LAUSR

Glomerular disease is a major cause of acute kidney injury (AKI) and chronic kidney disease (CKD). The glomerular filtration barrier consists of the endothelium, the glomerular basement membrane (GBM), and podocytes. Damage to the glomeruli disrupts the filtration process, leading to either nephritic syndrome or nephrotic syndrome. Podocytes secrete type IV collagen, a key component of the GBM. However, whether podocytes secrete other collagens, such as collagen 1α1, and the role of collagen 1α1 in podocyte-associated glomerular diseases remain unclear. This study aims to investigate the role of collagen 1α1 in podocytes. We used Col1a1-GFPTg mice to identify the collagen-producing cell.

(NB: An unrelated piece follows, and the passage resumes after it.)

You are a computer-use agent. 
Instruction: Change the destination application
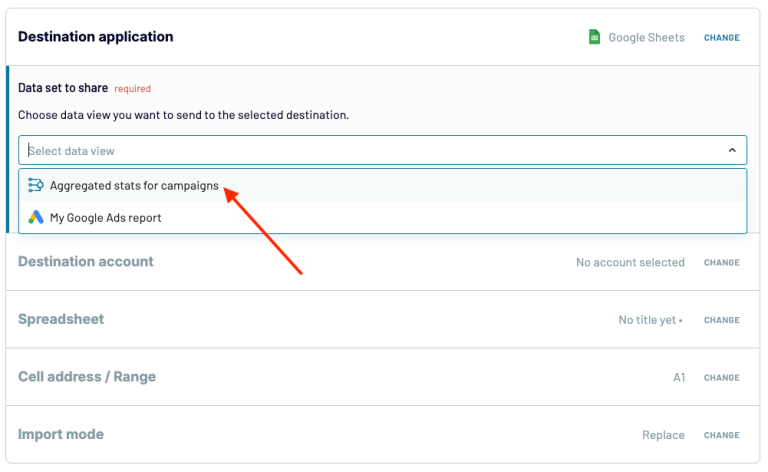(x=722, y=38)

Podocin-CreTg; Col1α1 floxed/floxed and Wt1CreERT2/+; Col1α1 floxed/floxed mice were employed to constitutively and conditionally knock out the Col1α1 gene in podocytes. Ischemia-reperfusion injury (IRI) was used as a model for AKI. We compared plasma levels of blood urea nitrogen (BUN), creatinine, and urine protein between littermate control mice and Col1α1 knockout mice under normal conditions and on day 7 after IRI. We discovered that podocytes are strong collagen-producing cells in both normal kidneys and IRI-affected kidneys. In Podocin-CreTg; Col1α1 floxed/floxed mice, knockout of the Col1α1 gene in podocytes did not result in abnormal plasma levels of BUN, creatinine, or increased proteinuria under normal conditions compared to littermate control. However, Col1α1 knockout in Wt1CreERT2/+; Col1α1 floxed/floxed mice led to significantly higher proteinuria compared to littermate controls. In the IRI model, higher proteinuria was observed at day 7 after IRI in Podocin-CreTg; Col1α1 floxed/floxed mice compared to littermate controls. In Podocin-CreTg; Col1α1 floxed/floxed mice, Col1α1 knockout does not lead to increased proteinuria under normal conditions but does so in the IRI model. In contrast, Col1α1 knockout in Wt1CreERT2/+; Col1α1 floxed/floxed mice is associated with higher proteinuria. This increase may be attributed to damage to the glomerular filtration barrier, potentially linked to podocyte injury or dysfunction. The mechanisms underlying this phenomenon in Wt1CreERT2/+; Col1α1floxed/floxed mice require further investigation.